An important application of these methods is blind source separation (BSS). I will present several examples for BSS. The presented methods can be applied to knowledge discovery, information retrieval, mining high-dimensional data, data visualization and many other practical problems.

 

Keynote Lecture 4
Principles for Knowledge Engineering on the Web
Guus Schreiber
VU University Amsterdam
The Netherlands


Brief Bio
Guus Schreiber is a professor of Intelligent Information Systems at the Department of Computer Science department of the VU University Amsterdam.
His research interests are mainly in knowledge and ontology engineering, with a special interest for applications in the field of cultural heritage. He was one of the key developers of the CommonKADS methodology. He acts as chair of W3C groups for Semantic Web standards such as RDF, OWL, SKOS and RDFa. His research group is involved a wide range of national and international research projects.
He is now project coordinator of the EU Integrated Project NoTube concerned with integration of Web and TV data with the help of semantics and was previously Scientific Director of the EU Network of Excellence "Knowledge Web".
For more information see http://www.cs.vu.nl/~guus/


Abstract
With the advent of the Web and the efforts towards a Semantic Web the nature of knowledge engineering has changed drastically. In this talk I will discuss some guiding principles for knowledge engineering on a Web scale. We illustrate these principles with examples from knowledge-intensive Web applications in areas such as digital heritage, social TV, and e-humanities.
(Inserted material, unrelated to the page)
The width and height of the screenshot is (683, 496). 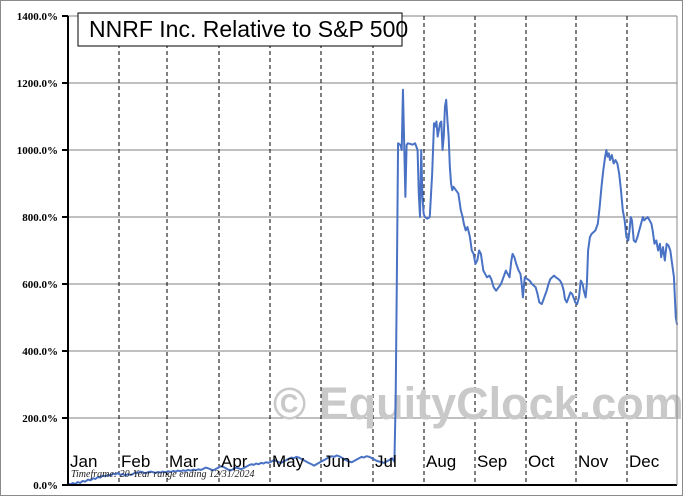 What do you see at coordinates (336, 462) in the screenshot?
I see `xtick-label-jun: Jun` at bounding box center [336, 462].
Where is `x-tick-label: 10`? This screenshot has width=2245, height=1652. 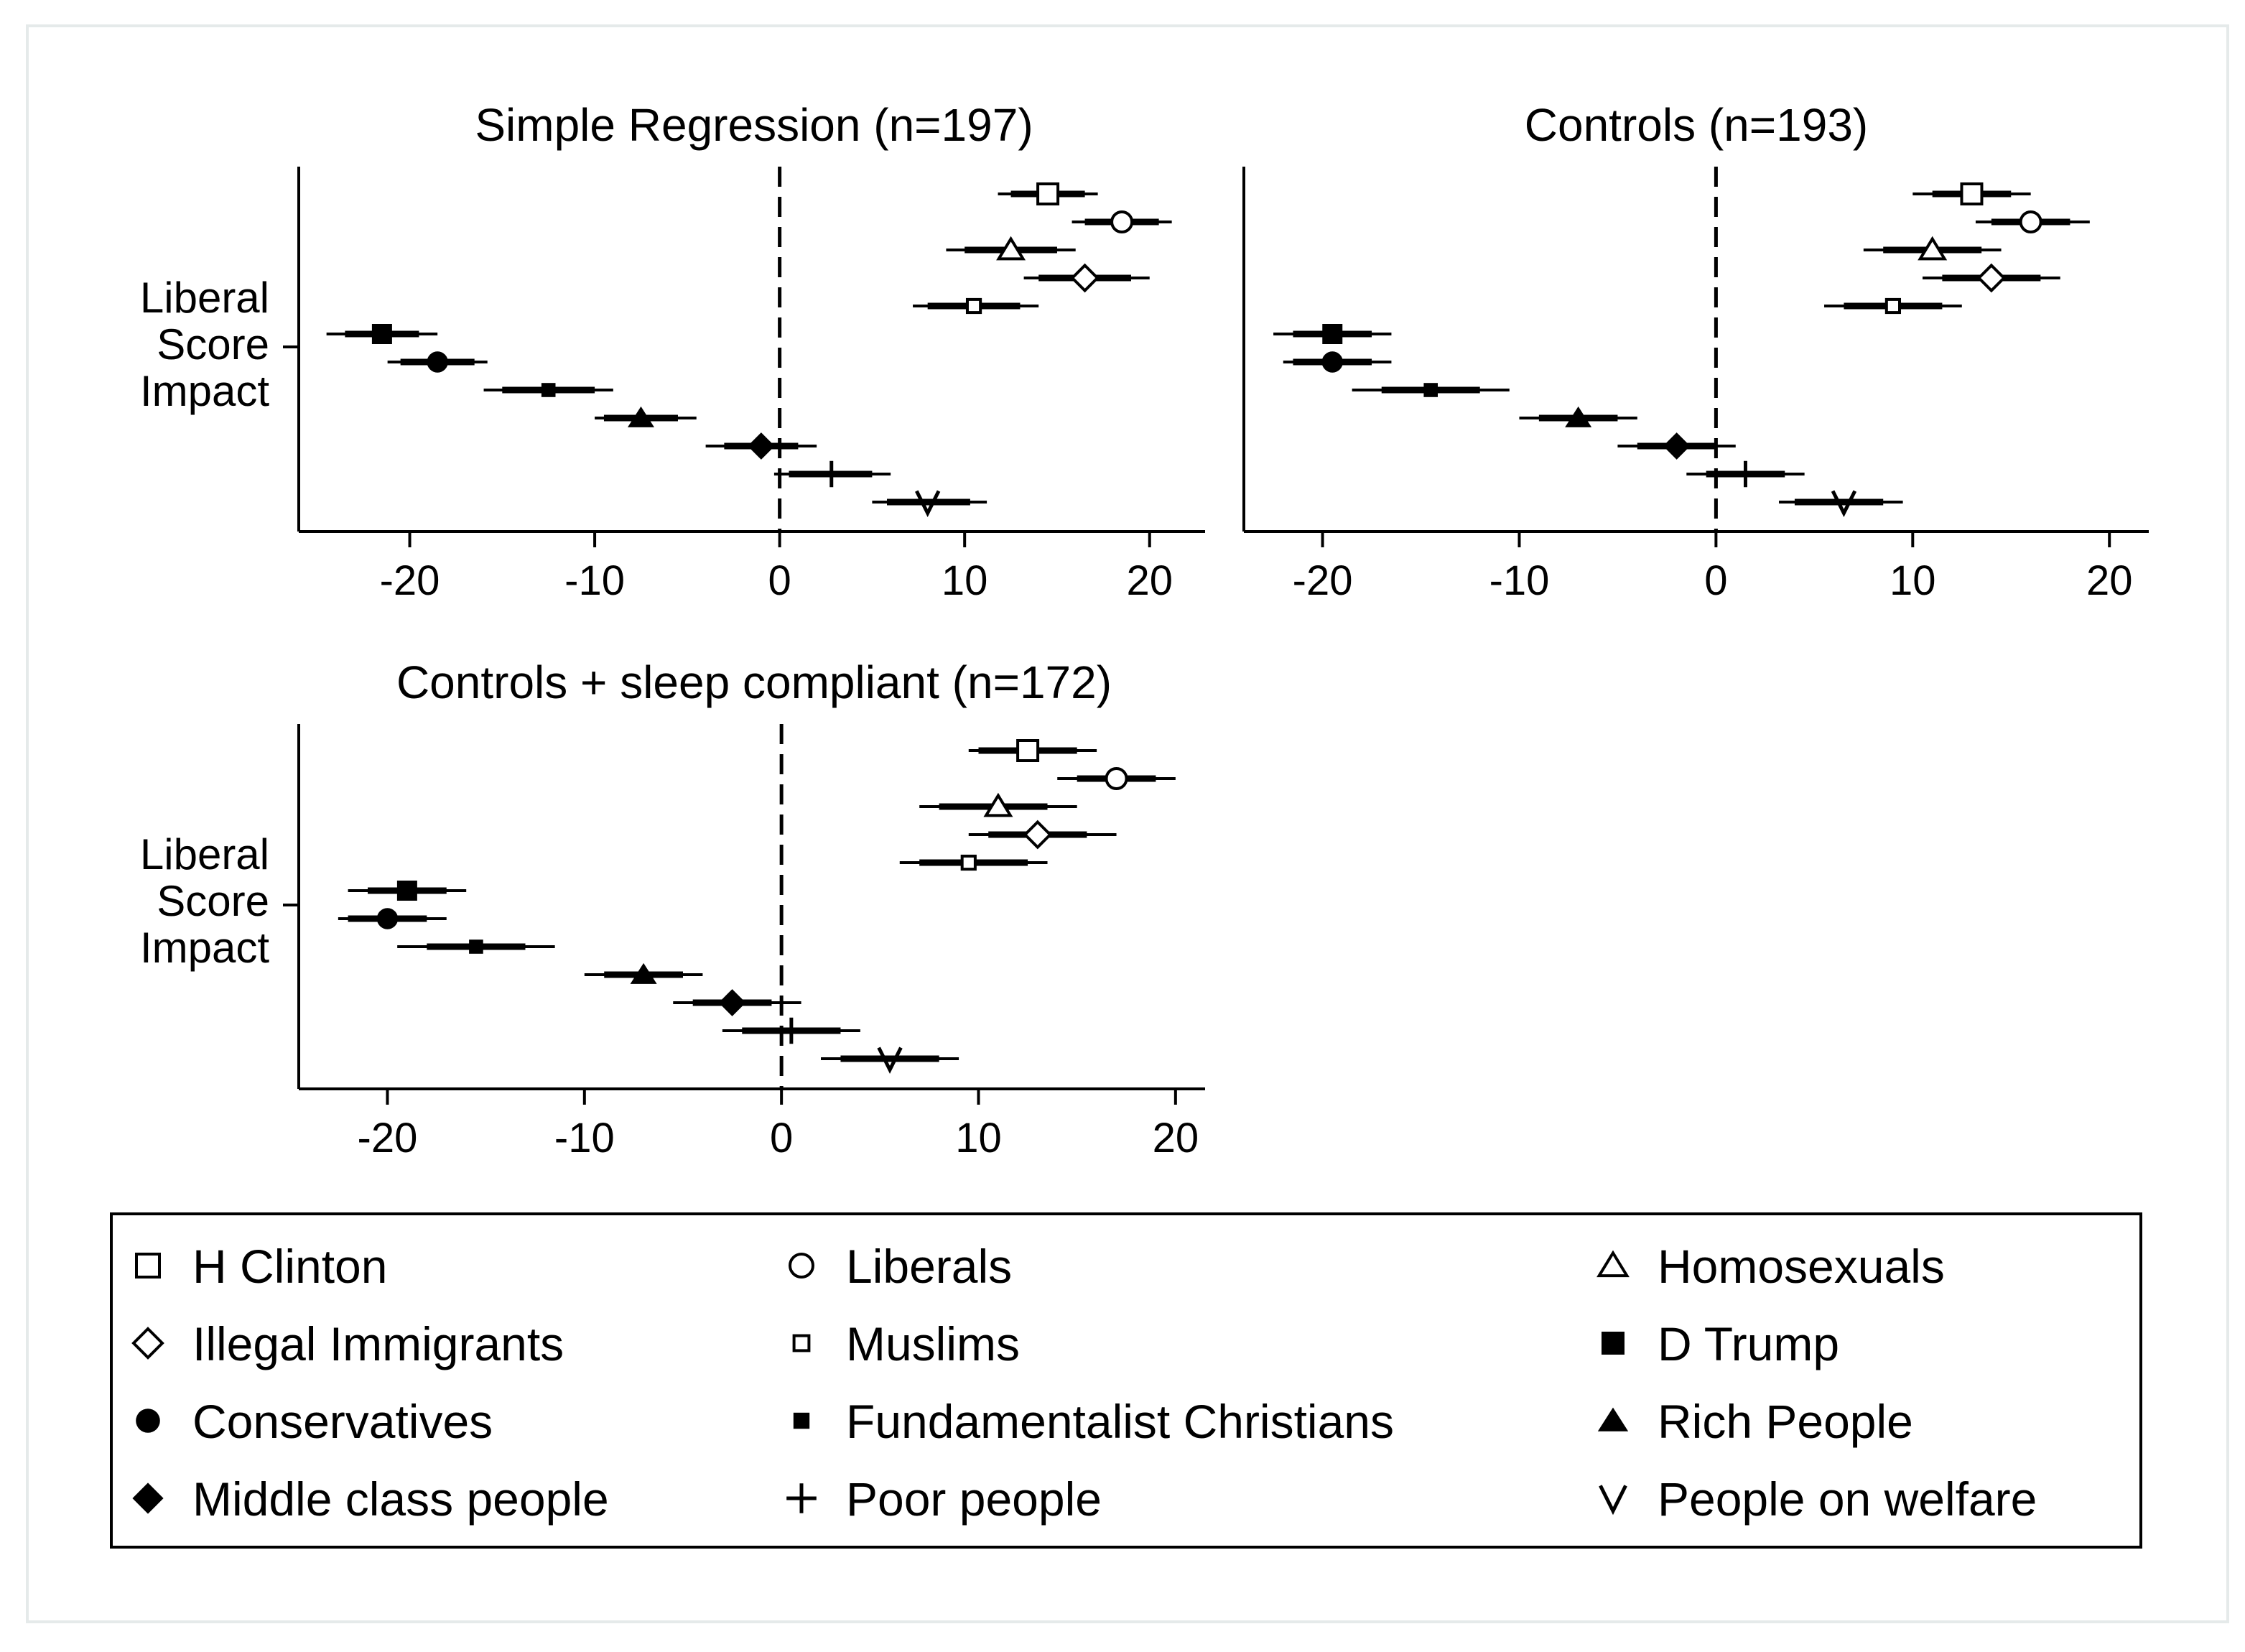 x-tick-label: 10 is located at coordinates (978, 1138).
Web-based knowledge engineering is a key component of the emerging discipline of Web Science, which studies the virtual world as a relatively new phenomenon for which scientific laws and theories of the physical world do not always hold.

 

Keynote Lecture 5
Intellectually Managing Organized Complexity
Jan L. G. Dietz
Delft University of Technology
The Netherlands


Brief Bio
Jan Dietz is full professor in Information Systems Design at Delft University of Technology (The Netherlands). He holds a Master degree in Electrical Engineering and a Doctoral degree in Computer Science. He has published over 200 scientific and professional articles as well as several books. His current research interests are in Enterprise Architecture, Enterprise Ontology, and Enterprise Governance, the three pillars of Enterprise Engineering. Before his academic career, he has been in business automation for 10 years.
He is the spiritual father of DEMO (Design & Engineering Methodology for Organizations), as well as co-founder and honorary chairman of the DEMO Center of Expertise (http://www.demo.nl). For developing the emerging discipline of Enterprise Engineering, he chairs the international research network CIAO! (Cooperation & Interoperability - Architecture & Ontology) (http://www.ciaonetwork.org). He also acts as editor-in-chief of a book series on Enterprise Engineering, published by Springer. He can be reached at j.l.g.dietz@tudelft.nl.


Abstract
The notion of organized complexity, as defined by Gerald Weinberg, seems to be a good indication for the kind of artifacts that professionals in organization and information system science are dealing with. As Edsger Dijkstra already pointed at, our primary task in dealing with those artifacts is to manage intellectually their inherent complexity. Five intellectual techniques will be presented and discussed that provide adequate help in mastering complexity: 1) separation of concerns, 2) use of abstraction, 3) devising proper concepts, 4) verification by instantiation, and 5) validation from ontology. Particular emphasis will be put on the third one, since it appears that many currently popular methods in systems development lack a proper conceptual basis. As a step towards improving this situation, ideas about a new theoretical foundation of information systems are presented and discussed.